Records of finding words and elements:
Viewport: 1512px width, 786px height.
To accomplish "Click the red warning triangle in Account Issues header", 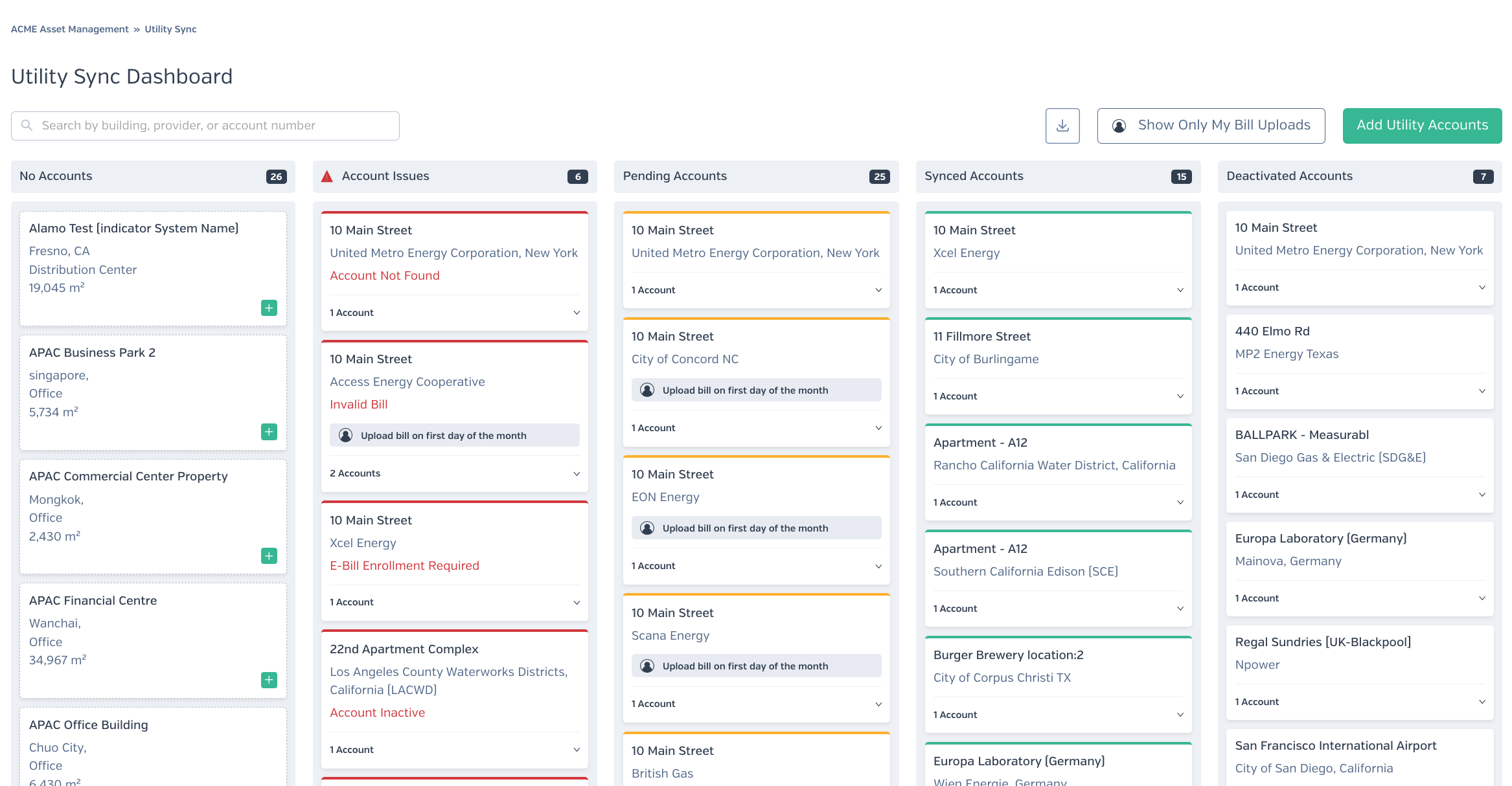I will pos(326,175).
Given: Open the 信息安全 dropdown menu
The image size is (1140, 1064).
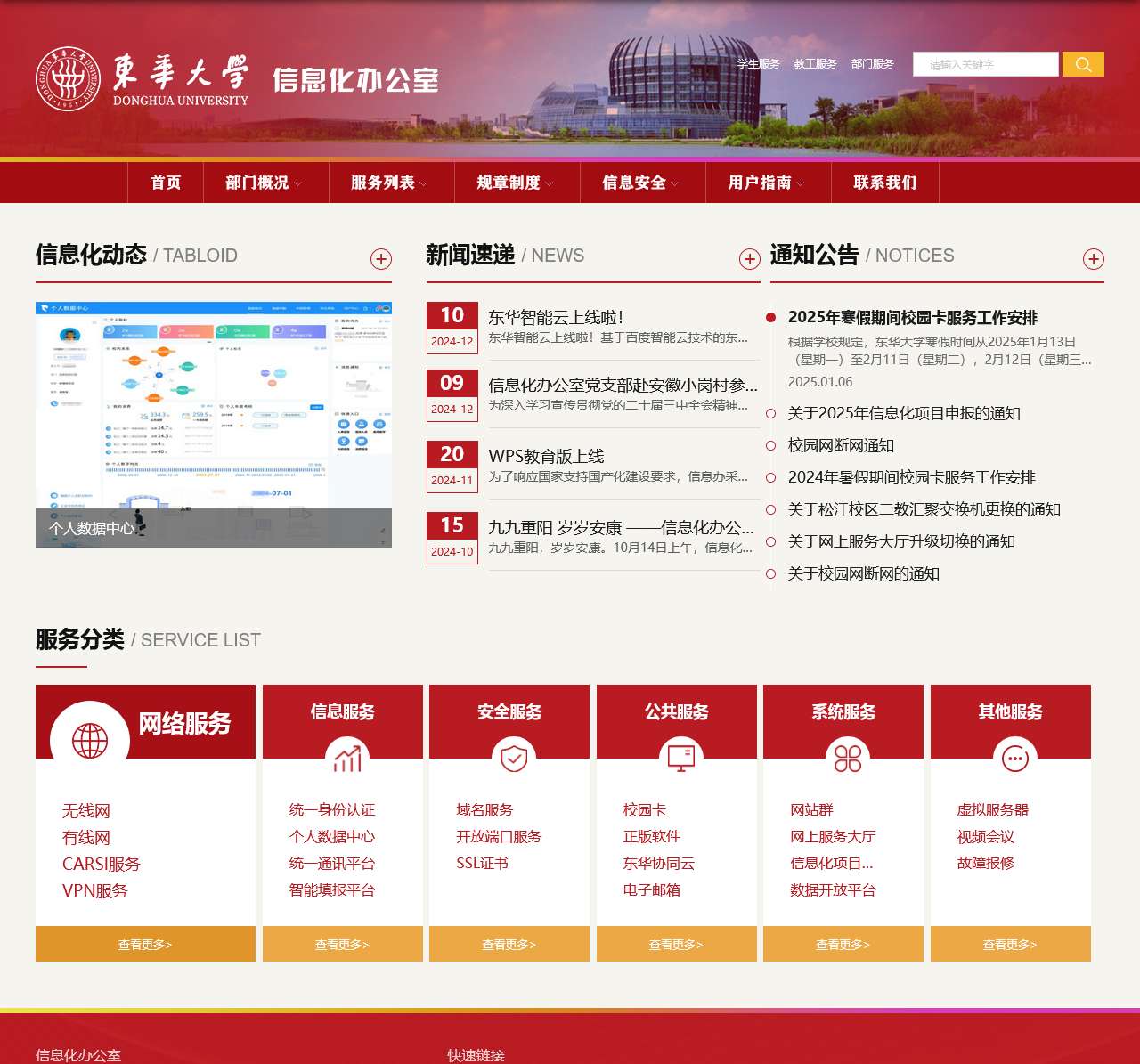Looking at the screenshot, I should (640, 183).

Instruction —
Turn the records from the line with "Given: Open the 信息安全 dropdown menu" to the end into a numbered list, skipping blank lines. Leave out the pictures.

Reply —
1. Given: Open the 信息安全 dropdown menu
2. The image size is (1140, 1064).
3. Looking at the screenshot, I should (640, 183).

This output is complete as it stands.